La participation active des organisations d’employeurs et de travailleurs est vitale pour le développement de politiques et de programmes nationaux de prévention des maladies professionnelles. Les employeurs ont pour devoir de prévenir les maladies professionnelles en prenant des mesures de prévention et de protection passant par l’évaluation et la maîtrise des risques au travail. Cadres, agents de maîtrise, spécialistes de la SST, travailleurs, délégués à la SST et syndicats, tous ont un rôle important à jouer par le biais du dialogue social et de la participation. L’incorporation de clauses relatives à la SST dans les conventions collectives est aussi un bon moyen d’améliorer la santé et la sécurité sur le lieu de travail. Les travailleurs et leurs organisations ont le droit d’être impliqués à toutes les étapes de la formulation, de la supervision et de la mise en œuvre des politiques et de programmes de prévention. Les organisations d’employeurs et de travailleurs jouent aussi un rôle actif dans la formation.
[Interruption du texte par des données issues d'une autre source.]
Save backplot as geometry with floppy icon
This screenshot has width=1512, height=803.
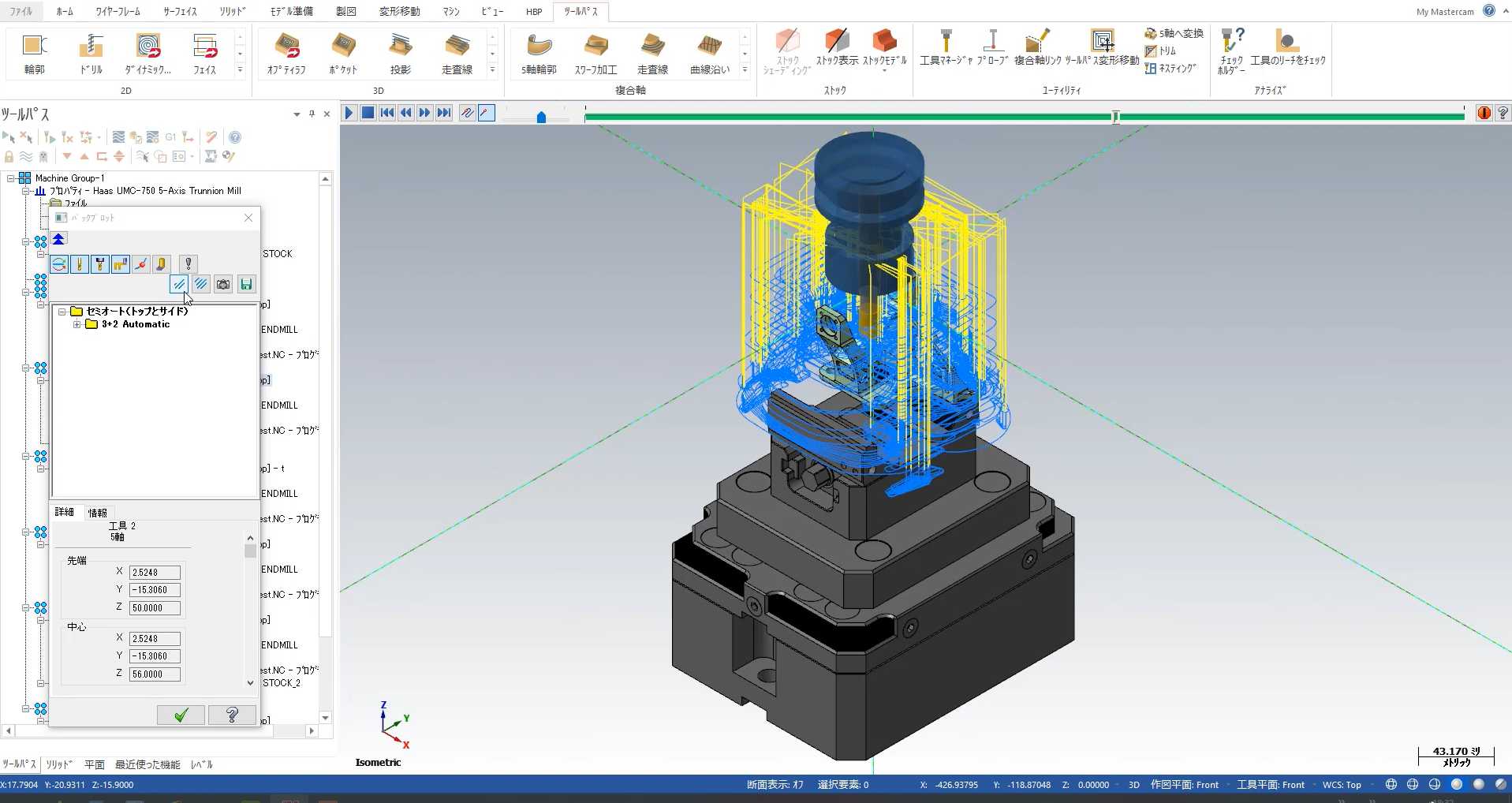tap(246, 284)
La convention (n° 155) sur la sécurité et la santé des travailleurs, 1981, la convention (n° 161) sur les services de santé au travail, 1985 et la convention (n° 187) sur le cadre promotionnel pour la sécurité et la santé au travail, 2006, fournissent des orientations pour consolider les systèmes nationaux de SST, ainsi que les stratégies et les programmes de prévention.

La plupart des Etats Membres de l’OIT ont signé l’Agenda du travail décent et mettent en œuvre des Programmes par pays en faveur du travail décent, dont beaucoup insistent sur la nécessité d’améliorer la sécurité et la santé au travail. Pour les aider dans ce domaine, l’OIT a mis au point de nombreux outils techniques en vue de renforcer les systèmes nationaux de veille sanitaire, d’améliorer les critères de diagnostic, les conditions de travail et l’enregistrement et la déclaration des maladies professionnelles grâce à des mesures de prévention et de contrôle.

La lutte contre les maladies professionnelles a désormais atteint un point critique. Si la prise de conscience s’accroît, une action vigoureuse et urgente est nécessaire pour évaluer les dimensions du défi que représentent les maladies professionnelles et pour empêcher leur action néfaste. Il faut instaurer un «paradigme de prévention» global qui concerne les maladies professionnelles et pas seulement les accidents du travail. La prévention est la clé puisqu’elle est plus efficace et moins coûteuse qu’un traitement suivi d’une réadaptation. Elle permet de protéger la vie et les moyens de subsistance des travailleurs et de leurs familles et contribue au développement économique et social. Le moment est venu de lancer une nouvelle initiative à l’échelle mondiale et d’intensifier les réponses nationales et internationales à l’épidémie de maladies professionnelles afin de pouvoir protéger la santé et la vie des travailleurs.